Parents gripe about corruption, delinquency, misconduct and shoddy standards at university
Nothing irritates Vietnamese parents more than having their unflagging interests for their children’s education be exploited by the ineptitude of underpaid state teachers. Worrisome parents fume about having to fork out monthly “tips” to ensure that teachers pay adequate attention to their children.
In theory, education in nominally communist Vietnam is supposed to be at no cost; in practice it costs a bundle, especially if parents want to put their kids in one of the more reputable state schools.
Hanoi insurance agent Nguyen Lan Huong said that when she tried to place her daughter in a high school that had been recommended to her, the principal said it was not possible because the school was already full.
“I paid US$1,000 to get her in. And I still have to give her teacher presents and money on special days, like Tet and the start of the school year,” Huong said.
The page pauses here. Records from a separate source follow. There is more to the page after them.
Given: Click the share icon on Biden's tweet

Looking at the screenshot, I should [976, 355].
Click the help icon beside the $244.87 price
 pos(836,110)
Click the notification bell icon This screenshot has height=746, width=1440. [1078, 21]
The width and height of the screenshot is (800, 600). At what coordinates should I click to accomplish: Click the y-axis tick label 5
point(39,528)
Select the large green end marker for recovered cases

Not only does this chicanery drive parents mad, the bottomline is the quality of state education remains poor and way below international standards – even after substantial bribes have been paid. And this situation applies across the board, from kindergarten up to university.
An assessment last month by the Education Ministry’s Department of Educational Testing and Quality Assurance found failures and deficiencies in Vietnam’s top universities, including an inability to update course content and unacceptable faculty to student ratios.
Only eight of the 20 varsities surveyed over 2005-2008 were regarded as effective in their management and operations. None complied with all standards set for degree programmes and many still offered courses without having sufficient study or the required reference material.
Several have entered into joint teaching programmes with foreign institutions without verifying their credentials or proving their foreign degrees are worth anything.
With public discontent rising, Prime Minister Nguyen Tan Dung was obliged to address the issue last month in the National Assembly (Vietnamese parliament) in Hanoi. He admitted that his government was responsible for the poor quality of “some” schools and universities.
But he claimed that substandard cases were the exception, not the rule. “The shortcomings found at a few schools should not make us forget the achievements we’ve made in higher education,” Dung said.
Many disagree, including teachers and academics, although in authoritarian Vietnam they prefer to remain anonymous. One university professor in Ho Chi Minh City said: “There are 1.4 million university students in Vietnam, but the total staff is less than 48,000. So that’s about 29 students per faculty member, when there should be less than 20. We put in 40 teaching hours a week, which is too much.”
PM Dung conceded that poor state management has hampered the performance of several universities and said he has urged the Education Ministry to take action. But the Ministry has presented only general measures for an overhaul of the system and has failed to satisfy increasingly restive parents.
Education Minister Nguyen Thien Nhan said: “Yes, there are many unresolved issues like the need to build more classrooms and to enhance the qualifications of teachers, but the hardest problem is to increase teachers’ wages.”
Earning an average of only US$65 dollars a month, many teachers get extra cash by offering private tutoring and by taking “tips”. Children whose parents do not pay have little chance of succeeding – and teachers who do not get tips have less incentive to teach well or even maintain order.
Indeed, recent incidents of misbehaviour and criminal activity have increased at schools causing alarmed officials and parents. Le Nguyen Huong, vice director of a Hanoi high school said: “Teachers at many schools simply don’t bother to teach pupils about morality, responsibility and good behaviour.”
On the plus side, there has been a sustained effort to ensure that the quality of schooling is similar for all children in Vietnam, regardless of their socioeconomic status. As a result, gaps in school enrolment between the children of rich and poor families have narrowed.
And even in schools in poorer districts, class size is usually kept within an acceptable range. Textbooks are normally in adequate supply, and most schools have all the basic materials, including modest libraries and a reasonable range of teaching aids.
Most teachers do now have at least two years of training and are laudably assiduous in preparing their lessons – with or without the tips.
So, despite growing parental dissatisfaction and exacerbated problems, Vietnam has come a long way from dismal schooling conditions and ill-trained and frequently absentee teachers; a familiar fixture in many other developing countries.
Perhaps the report card should echo the familiar end-of-term assessment given by many teachers: Satisfactory, but could do a lot better.